Data Validation Error Format

Version 0.1.0

Author
Affiliation

Jakob Voß

Verbundzentrale des GBV (VZG)

Published

July 10, 2025

Abstract

This document specifies a data format to report validation errors of digital objects.

1 Introduction

Data validation is a crucial part of management of data qualitiy and interoperability. Validation is applied in many ways and contexts, for instance input forms and editors with visual feedback or schema languages with formal error reports. The diversity of use cases imply a variety of error results. No common standard exist to express error reports.1

The specification of Data Validation Error Format has two goals:

  • unify how validation errors are reported by different validators
  • address positions of errors in validated documents

Last but not least the format should help to better separate validation and presentation of validation results, so both can be solved by different applications.

Caution

The format is strictly limited to errors and error positions.
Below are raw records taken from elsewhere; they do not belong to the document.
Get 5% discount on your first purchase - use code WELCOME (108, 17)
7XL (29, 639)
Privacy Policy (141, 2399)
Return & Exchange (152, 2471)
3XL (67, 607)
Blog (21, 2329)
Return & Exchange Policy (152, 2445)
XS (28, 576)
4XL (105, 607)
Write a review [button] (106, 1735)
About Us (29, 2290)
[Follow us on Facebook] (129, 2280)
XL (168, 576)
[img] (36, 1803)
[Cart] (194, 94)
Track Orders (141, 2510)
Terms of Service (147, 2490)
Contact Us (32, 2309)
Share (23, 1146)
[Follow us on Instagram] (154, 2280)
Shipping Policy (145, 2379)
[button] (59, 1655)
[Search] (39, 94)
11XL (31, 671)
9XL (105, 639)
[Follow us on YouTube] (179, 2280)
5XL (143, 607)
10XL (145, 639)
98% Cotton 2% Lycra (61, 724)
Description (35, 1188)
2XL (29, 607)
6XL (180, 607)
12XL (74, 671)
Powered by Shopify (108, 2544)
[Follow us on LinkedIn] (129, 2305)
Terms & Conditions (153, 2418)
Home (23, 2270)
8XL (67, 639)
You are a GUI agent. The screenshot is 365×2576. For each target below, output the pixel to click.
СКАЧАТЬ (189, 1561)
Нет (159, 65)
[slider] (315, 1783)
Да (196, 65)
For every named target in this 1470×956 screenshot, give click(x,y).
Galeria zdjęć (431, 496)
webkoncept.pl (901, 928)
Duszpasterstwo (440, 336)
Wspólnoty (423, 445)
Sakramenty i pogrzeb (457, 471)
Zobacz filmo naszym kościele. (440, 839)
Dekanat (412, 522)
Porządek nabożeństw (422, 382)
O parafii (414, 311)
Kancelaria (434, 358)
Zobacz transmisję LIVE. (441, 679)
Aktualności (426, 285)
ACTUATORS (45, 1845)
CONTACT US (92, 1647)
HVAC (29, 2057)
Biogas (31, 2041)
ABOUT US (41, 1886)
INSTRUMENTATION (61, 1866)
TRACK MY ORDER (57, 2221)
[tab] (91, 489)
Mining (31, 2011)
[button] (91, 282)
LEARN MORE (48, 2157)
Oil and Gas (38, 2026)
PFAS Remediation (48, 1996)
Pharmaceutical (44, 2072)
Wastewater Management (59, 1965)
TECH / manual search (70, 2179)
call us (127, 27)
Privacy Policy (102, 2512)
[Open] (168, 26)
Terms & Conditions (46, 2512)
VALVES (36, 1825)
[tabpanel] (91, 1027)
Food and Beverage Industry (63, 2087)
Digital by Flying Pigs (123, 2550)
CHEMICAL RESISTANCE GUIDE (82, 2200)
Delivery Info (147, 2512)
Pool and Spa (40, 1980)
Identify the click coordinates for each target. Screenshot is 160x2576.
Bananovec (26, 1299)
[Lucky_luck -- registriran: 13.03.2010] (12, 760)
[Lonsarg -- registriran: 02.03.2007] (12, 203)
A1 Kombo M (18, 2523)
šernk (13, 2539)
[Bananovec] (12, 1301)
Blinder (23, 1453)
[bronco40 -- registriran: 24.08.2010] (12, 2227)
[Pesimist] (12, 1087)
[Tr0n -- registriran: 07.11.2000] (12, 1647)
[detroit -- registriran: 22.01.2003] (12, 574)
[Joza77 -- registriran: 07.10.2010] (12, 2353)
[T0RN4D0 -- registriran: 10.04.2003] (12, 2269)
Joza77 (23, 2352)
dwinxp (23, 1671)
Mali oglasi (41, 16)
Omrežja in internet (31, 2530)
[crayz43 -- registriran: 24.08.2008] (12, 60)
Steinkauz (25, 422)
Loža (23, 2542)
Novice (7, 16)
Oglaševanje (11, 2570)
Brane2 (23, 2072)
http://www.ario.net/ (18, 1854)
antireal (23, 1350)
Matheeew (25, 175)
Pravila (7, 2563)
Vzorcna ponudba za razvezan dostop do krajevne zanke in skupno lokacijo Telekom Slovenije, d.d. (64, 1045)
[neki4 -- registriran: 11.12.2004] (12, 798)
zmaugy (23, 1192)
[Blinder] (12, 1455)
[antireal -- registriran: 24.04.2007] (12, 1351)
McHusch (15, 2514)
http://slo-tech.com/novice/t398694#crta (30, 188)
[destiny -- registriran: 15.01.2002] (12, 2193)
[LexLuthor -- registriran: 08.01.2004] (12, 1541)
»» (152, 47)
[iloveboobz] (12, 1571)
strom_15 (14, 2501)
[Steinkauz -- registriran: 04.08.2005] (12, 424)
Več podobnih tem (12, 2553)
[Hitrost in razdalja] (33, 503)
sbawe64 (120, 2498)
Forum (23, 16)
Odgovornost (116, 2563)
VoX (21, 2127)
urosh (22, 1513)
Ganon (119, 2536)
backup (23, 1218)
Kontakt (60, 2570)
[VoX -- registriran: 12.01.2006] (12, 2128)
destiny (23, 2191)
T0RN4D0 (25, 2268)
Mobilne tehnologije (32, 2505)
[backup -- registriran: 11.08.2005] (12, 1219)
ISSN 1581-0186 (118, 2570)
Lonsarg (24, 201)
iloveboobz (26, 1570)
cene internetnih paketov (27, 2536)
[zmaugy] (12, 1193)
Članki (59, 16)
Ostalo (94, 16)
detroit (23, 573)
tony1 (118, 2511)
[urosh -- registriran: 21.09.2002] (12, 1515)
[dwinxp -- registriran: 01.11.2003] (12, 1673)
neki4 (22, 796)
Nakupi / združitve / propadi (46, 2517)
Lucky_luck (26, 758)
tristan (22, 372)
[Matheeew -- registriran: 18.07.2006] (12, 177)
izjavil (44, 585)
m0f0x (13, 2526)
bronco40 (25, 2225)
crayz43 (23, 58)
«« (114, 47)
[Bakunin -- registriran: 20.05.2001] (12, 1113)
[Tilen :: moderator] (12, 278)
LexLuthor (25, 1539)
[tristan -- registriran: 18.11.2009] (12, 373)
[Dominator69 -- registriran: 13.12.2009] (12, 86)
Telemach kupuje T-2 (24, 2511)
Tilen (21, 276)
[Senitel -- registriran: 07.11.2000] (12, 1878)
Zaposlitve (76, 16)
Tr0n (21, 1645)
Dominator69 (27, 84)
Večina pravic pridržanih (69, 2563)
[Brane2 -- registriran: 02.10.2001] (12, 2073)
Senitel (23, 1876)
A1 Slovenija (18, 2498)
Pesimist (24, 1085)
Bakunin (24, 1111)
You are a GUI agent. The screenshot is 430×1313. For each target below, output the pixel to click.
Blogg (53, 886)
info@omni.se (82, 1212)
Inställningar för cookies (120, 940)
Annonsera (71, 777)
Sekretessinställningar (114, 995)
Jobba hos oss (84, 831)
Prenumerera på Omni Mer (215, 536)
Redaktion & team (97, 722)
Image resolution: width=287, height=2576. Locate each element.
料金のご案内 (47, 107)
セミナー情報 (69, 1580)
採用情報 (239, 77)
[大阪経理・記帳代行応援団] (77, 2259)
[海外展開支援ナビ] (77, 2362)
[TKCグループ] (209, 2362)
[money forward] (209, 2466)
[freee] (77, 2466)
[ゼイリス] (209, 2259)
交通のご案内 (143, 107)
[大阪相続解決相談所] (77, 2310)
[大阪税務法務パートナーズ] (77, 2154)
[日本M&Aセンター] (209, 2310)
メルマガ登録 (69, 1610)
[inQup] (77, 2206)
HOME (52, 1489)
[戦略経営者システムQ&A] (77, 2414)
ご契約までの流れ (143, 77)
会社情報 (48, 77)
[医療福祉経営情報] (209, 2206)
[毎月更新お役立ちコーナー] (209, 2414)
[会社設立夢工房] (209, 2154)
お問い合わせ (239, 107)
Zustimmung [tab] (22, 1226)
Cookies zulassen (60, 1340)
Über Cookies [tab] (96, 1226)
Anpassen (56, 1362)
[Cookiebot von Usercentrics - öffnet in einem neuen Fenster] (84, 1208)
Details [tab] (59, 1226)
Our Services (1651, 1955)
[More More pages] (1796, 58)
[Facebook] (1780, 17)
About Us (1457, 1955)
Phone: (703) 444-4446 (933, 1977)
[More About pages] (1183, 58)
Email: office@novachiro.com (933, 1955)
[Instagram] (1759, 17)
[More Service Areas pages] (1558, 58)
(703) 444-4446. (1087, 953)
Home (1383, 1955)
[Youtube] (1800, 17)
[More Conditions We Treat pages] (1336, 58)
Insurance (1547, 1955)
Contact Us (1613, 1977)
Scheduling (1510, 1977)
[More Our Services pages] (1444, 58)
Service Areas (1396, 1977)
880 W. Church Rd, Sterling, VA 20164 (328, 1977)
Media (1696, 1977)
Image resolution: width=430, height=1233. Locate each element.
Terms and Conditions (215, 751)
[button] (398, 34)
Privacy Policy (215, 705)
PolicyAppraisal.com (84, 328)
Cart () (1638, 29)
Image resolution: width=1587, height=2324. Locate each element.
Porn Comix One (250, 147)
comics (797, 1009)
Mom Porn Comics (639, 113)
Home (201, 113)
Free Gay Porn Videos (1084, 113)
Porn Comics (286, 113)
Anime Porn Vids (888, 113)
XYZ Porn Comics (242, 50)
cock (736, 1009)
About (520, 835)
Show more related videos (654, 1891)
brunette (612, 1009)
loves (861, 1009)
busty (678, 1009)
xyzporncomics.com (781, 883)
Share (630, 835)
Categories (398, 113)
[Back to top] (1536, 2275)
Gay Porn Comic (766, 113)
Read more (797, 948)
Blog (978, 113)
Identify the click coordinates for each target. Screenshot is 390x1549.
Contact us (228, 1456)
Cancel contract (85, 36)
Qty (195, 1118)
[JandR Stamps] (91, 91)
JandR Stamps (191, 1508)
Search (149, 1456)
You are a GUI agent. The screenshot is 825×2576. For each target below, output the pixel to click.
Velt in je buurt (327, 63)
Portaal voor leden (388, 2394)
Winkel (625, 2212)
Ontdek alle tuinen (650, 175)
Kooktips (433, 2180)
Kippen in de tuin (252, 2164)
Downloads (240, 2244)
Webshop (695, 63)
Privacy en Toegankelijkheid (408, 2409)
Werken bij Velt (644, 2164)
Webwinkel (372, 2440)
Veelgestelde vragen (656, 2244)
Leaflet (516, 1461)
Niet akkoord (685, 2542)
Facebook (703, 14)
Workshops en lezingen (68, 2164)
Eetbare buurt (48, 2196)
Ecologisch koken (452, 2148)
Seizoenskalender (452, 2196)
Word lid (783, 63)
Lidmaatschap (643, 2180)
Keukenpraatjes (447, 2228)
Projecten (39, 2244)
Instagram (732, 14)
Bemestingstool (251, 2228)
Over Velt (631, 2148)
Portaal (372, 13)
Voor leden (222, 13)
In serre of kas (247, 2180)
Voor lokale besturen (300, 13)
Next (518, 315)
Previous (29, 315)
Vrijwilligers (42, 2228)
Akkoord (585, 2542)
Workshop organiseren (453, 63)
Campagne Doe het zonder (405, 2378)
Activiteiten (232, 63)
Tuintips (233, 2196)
Neither does it include other kinds of analysis results such as statistics and summaries of documents, nor does in include details about validation such as test cases, schema rules, and individual constraints. Errors can be linked to additional information with error types but the semantics of these types is out of the scope of this specification.

1.1 Overview

Figure 1 illustrates the validation process with core concepts used in this specification: a validator checks whether a document conforms to some requirements and returns a list of errors in return. Each error can refer to its location in the document via a position.

graph LR
   document --- validator --> errors
   errors -. positions .-> document
   validator(validator)

Figure 1: Validation process

Every document conforms to a document model. For instance JSON documents conforms to the JSON model, and character strings conforms to the model “sequence of characters from a known character set”. Document models come with encodings how to express documents in form of documents on a lower level. For instance JSON documents can be encoded with JSON syntax as Unicode strings and Unicode strings can be encoded with UTF-8 as sequences of bytes (solid arrows in Figure 2).

Note

Eventually all documents are given as digital objects, encoded as sequence of bytes. Encodings using a sequence of characters are also called textual data formats, in contrast to binary data formats.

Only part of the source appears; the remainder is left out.